Cui erläutert die Methode, mit der tragfähige Daten ermittelt werden sollen: „Alle Menschen, die vom 1. bis 10. November in jeder einzelnen Wohnung innerhalb eines Verwaltungsgebiets anzutreffen sind, werden von uns gezählt. Der Zähler befragt die Leute nach ihrem gegenwärtigen Aufenthaltsort und nach dem Ort, an dem sie polizeilich gemeldet sind. Wer in dem Verwaltungsgebiet, in dem er angetroffen wird, nicht registriert ist, wird an dem Ort, wo er offiziell gemeldet ist, noch einmal gezählt. Die beiden Zählvorgänge werden dann im Computer zusammengeführt. So sind wir in der Lage, festzustellen, wie viele Wanderarbeiter es tatsächlich gibt und von woher sie stammen", sagt Cui.

 

Mangel an Vertrauen erschwert die Zählung

„Im Vergleich zu den 80er und 90er Jahren, als die Leute extra zu Hause blieben, um auf die Volkszähler zu warten, sieht es heute mit der Kooperation der Bevölkerung ganz düster aus", sagt Duan Baocheng, Leiter des Volkszählungsbüros in Yongwai-Gemeinden im neuen Dongcheng-Bezirk.

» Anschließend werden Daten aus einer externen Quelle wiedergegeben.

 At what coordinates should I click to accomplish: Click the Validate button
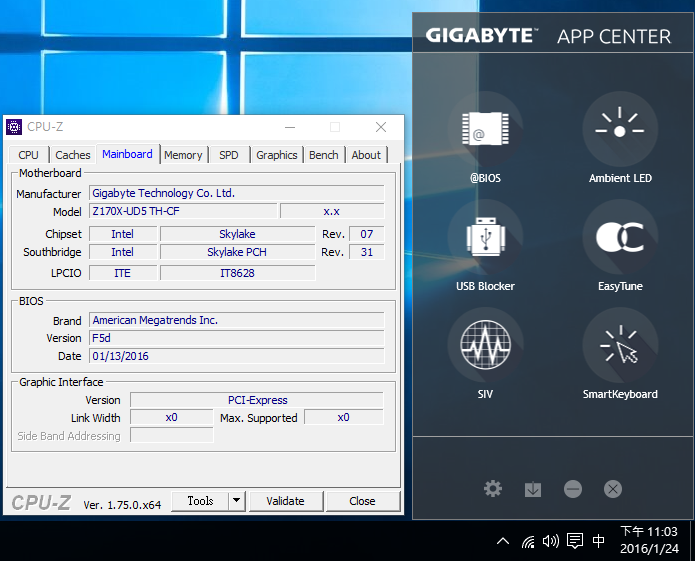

Liu Lianying ist 50 Jahre alt und an der aktuellen Volkszählung als Zählerin beteiligt. In ihrem Bezirk hat sie es zu einer kleinen Berühmtheit gebracht, weil ihr sogar von hartnäckigen Verweigerern der Volkszählung schließlich Zutritt in ihre Wohnungen gewährt wurde.

„Oft höre ich hinter der Wohnungstür das Geräusch des Fernsehers, aber keiner öffnet die Türe. Solche Familien suche ich immer wieder auf und erkläre ihnen geduldig, warum es wichtig ist, bei der Volkszählung mitzumachen. Gerührt von meinem Beharrungsvermögen und überzeugt von meiner Aufrichtigkeit haben selbst die hartnäckigsten Verweigerer schließlich die Waffen gestreckt und mir doch noch die Tür geöffnet", erzählt Frau Liu.